### What you should do
Print every line of the data word for word.

### Collected data entries
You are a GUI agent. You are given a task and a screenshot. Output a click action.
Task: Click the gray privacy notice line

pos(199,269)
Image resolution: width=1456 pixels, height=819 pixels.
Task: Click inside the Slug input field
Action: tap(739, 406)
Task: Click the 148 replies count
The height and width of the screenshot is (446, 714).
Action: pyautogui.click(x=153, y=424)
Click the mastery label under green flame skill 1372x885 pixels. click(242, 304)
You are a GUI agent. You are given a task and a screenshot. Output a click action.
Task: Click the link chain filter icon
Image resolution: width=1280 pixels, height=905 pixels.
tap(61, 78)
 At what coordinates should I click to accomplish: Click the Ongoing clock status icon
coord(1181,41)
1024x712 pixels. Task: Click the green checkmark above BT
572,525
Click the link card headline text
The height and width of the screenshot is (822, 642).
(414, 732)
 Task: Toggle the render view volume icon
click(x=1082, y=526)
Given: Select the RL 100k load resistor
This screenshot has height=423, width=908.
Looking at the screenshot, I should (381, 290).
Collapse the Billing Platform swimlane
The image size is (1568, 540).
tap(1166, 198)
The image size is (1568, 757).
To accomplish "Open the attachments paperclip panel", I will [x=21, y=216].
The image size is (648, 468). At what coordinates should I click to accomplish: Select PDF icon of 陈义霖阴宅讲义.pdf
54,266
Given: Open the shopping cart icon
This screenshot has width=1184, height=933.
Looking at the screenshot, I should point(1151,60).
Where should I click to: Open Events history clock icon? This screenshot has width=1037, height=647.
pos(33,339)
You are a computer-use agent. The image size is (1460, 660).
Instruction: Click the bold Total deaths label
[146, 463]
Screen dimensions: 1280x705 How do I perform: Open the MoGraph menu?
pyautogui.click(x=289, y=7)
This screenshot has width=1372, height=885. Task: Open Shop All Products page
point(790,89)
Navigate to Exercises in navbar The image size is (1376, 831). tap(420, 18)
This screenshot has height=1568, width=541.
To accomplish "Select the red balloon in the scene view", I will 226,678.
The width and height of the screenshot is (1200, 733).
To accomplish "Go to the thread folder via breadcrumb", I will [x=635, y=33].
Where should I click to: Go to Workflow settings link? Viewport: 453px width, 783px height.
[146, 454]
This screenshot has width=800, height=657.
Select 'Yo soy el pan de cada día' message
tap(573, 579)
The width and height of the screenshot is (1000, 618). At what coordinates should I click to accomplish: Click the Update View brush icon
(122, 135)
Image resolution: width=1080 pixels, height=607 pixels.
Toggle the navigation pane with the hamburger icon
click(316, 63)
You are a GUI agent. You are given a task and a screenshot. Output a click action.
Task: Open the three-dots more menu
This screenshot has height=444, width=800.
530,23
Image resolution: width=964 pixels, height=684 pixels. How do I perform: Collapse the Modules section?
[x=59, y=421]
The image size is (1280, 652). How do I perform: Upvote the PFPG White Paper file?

### Answer box
You are a GUI agent. You are given a task and a screenshot. Output a click action.
Task: Click the gray privacy notice line

pos(199,269)
Image resolution: width=1456 pixels, height=819 pixels.
Task: Click inside the Slug input field
Action: tap(739, 406)
Task: Click the 148 replies count
The height and width of the screenshot is (446, 714).
Action: pyautogui.click(x=153, y=424)
Click the mastery label under green flame skill 1372x885 pixels. click(242, 304)
You are a GUI agent. You are given a task and a screenshot. Output a click action.
Task: Click the link chain filter icon
Image resolution: width=1280 pixels, height=905 pixels.
tap(61, 78)
 At what coordinates should I click to accomplish: Click the Ongoing clock status icon
coord(1181,41)
1024x712 pixels. Task: Click the green checkmark above BT
572,525
Click the link card headline text
The height and width of the screenshot is (822, 642).
(414, 732)
 Task: Toggle the render view volume icon
click(x=1082, y=526)
Given: Select the RL 100k load resistor
This screenshot has height=423, width=908.
Looking at the screenshot, I should (381, 290).
Collapse the Billing Platform swimlane
The image size is (1568, 540).
tap(1166, 198)
The image size is (1568, 757).
To accomplish "Open the attachments paperclip panel", I will [x=21, y=216].
The image size is (648, 468). At what coordinates should I click to accomplish: Select PDF icon of 陈义霖阴宅讲义.pdf
54,266
Given: Open the shopping cart icon
This screenshot has width=1184, height=933.
Looking at the screenshot, I should point(1151,60).
Where should I click to: Open Events history clock icon? This screenshot has width=1037, height=647.
pos(33,339)
You are a computer-use agent. The image size is (1460, 660).
Instruction: Click the bold Total deaths label
[146, 463]
Screen dimensions: 1280x705 How do I perform: Open the MoGraph menu?
pyautogui.click(x=289, y=7)
This screenshot has width=1372, height=885. Task: Open Shop All Products page
point(790,89)
Navigate to Exercises in navbar The image size is (1376, 831). tap(420, 18)
This screenshot has height=1568, width=541.
To accomplish "Select the red balloon in the scene view", I will 226,678.
The width and height of the screenshot is (1200, 733).
To accomplish "Go to the thread folder via breadcrumb", I will [x=635, y=33].
Where should I click to: Go to Workflow settings link? Viewport: 453px width, 783px height.
[146, 454]
This screenshot has width=800, height=657.
Select 'Yo soy el pan de cada día' message
tap(573, 579)
The width and height of the screenshot is (1000, 618). At what coordinates should I click to accomplish: Click the Update View brush icon
(122, 135)
Image resolution: width=1080 pixels, height=607 pixels.
Toggle the navigation pane with the hamburger icon
click(316, 63)
You are a GUI agent. You are given a task and a screenshot. Output a click action.
Task: Open the three-dots more menu
This screenshot has height=444, width=800.
530,23
Image resolution: width=964 pixels, height=684 pixels. How do I perform: Collapse the Modules section?
[x=59, y=421]
The image size is (1280, 652). How do I perform: Upvote the PFPG White Paper file?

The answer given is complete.